Building and Loan Association (B&L)
Contents
Demystifying Building and Loan Associations (B&Ls): A Comprehensive Guide
Unraveling the Essence of Building and Loan Associations (B&Ls)
Historical Overview: Building and loan associations (B&Ls), also referred to as thrifts, emerged as mutually held financial institutions in the 19th century, revolutionizing access to home loans and fostering a culture of mutual self-help among participants.
Key Highlights:
- Membership Model: B&Ls operated on a cooperative membership model, where individuals pooled their resources, subscribed to shares, and collectively financed home loans.
- Share Accumulation: Members purchased shares with predetermined maturity values, enabling them to secure loans against the accumulated value of their shares.
- Evolution: B&Ls transitioned from terminating plans to serial and permanent plans, accommodating changing membership dynamics and financial needs.
Tracing the Historical Trajectory of Building and Loan Associations (B&Ls)
British Influence: The inception of B&Ls in the United States was inspired by British building societies, which provided an alternative avenue for middle-class homeownership during the Industrial Revolution.
Proliferation: Originating in Philadelphia in 1831, B&Ls rapidly proliferated across the Northeast and Mid-Atlantic regions, catering to the growing aspirations of skilled laborers for homeownership.
Peak and Decline: By 1927, B&Ls boasted significant influence, serving millions of members nationwide.
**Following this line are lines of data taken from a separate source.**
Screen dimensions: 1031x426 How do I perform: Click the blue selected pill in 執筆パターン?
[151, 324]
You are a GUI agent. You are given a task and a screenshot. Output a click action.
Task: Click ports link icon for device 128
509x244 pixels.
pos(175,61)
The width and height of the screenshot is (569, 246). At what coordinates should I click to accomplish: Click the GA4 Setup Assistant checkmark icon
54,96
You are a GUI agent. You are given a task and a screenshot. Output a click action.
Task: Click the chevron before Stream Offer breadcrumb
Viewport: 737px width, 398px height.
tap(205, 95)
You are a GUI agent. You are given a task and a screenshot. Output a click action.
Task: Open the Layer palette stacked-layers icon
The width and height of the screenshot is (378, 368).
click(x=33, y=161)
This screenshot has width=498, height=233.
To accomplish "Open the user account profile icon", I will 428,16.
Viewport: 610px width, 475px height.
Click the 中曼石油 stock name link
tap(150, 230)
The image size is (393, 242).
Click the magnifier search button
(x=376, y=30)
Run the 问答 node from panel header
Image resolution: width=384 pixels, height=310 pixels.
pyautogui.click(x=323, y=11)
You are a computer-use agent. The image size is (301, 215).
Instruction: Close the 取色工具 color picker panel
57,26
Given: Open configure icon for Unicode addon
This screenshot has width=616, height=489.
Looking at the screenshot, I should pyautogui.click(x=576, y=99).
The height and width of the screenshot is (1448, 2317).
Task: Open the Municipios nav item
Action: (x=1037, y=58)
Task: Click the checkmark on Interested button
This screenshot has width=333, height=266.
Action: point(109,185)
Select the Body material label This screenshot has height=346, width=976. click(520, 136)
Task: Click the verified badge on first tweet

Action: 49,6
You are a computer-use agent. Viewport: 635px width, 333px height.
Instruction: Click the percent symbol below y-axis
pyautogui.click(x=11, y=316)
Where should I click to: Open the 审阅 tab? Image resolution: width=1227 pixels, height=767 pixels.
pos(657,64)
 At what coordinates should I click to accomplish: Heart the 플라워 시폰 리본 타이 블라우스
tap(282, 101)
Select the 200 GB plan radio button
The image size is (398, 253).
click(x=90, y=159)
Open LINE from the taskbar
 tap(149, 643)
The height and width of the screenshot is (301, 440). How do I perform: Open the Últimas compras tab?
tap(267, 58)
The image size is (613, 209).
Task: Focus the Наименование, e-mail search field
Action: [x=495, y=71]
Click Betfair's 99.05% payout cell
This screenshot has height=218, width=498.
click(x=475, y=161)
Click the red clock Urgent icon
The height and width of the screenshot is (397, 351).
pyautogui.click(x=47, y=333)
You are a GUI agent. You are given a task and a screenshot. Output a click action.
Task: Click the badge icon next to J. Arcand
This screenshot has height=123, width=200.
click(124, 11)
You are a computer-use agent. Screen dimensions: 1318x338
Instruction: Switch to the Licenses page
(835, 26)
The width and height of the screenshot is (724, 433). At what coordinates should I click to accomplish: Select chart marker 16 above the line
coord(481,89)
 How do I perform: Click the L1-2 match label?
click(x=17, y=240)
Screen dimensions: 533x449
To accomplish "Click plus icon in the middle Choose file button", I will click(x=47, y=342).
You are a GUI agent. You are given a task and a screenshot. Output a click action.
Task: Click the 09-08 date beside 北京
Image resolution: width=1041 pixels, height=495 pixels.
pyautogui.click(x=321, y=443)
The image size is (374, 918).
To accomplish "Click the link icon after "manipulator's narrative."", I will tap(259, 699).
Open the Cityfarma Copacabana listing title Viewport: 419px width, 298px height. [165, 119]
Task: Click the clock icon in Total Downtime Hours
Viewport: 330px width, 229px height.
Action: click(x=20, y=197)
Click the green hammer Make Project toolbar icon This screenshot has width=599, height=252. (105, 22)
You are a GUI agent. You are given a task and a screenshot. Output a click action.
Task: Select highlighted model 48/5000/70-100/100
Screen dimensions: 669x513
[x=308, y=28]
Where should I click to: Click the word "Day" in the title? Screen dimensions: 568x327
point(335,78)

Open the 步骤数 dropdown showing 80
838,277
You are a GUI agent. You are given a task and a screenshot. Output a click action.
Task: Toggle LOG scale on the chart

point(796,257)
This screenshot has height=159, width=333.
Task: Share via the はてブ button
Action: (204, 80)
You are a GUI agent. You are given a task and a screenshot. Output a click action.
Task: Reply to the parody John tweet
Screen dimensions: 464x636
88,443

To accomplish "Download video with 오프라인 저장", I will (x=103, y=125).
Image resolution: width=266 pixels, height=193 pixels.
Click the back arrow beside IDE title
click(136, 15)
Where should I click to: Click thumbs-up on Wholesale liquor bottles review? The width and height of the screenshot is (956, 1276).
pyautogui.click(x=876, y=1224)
However, the Great Depression precipitated their decline, paving the way for the emergence of federal savings and loan (S&L) institutions.
Distinguishing Building and Loan Associations (B&Ls) from Savings and Loans (S&Ls)
Government Intervention: In response to the economic turmoil of the Great Depression, the government introduced federal charters for S&L institutions, offering regulatory oversight and financial support to stabilize the industry.
Federal Backing: Federal initiatives such as the Federal Home Loan Bank Board and the Federal Savings and Loan Insurance Corporation provided crucial financial assistance and deposit insurance to bolster the resilience of S&Ls.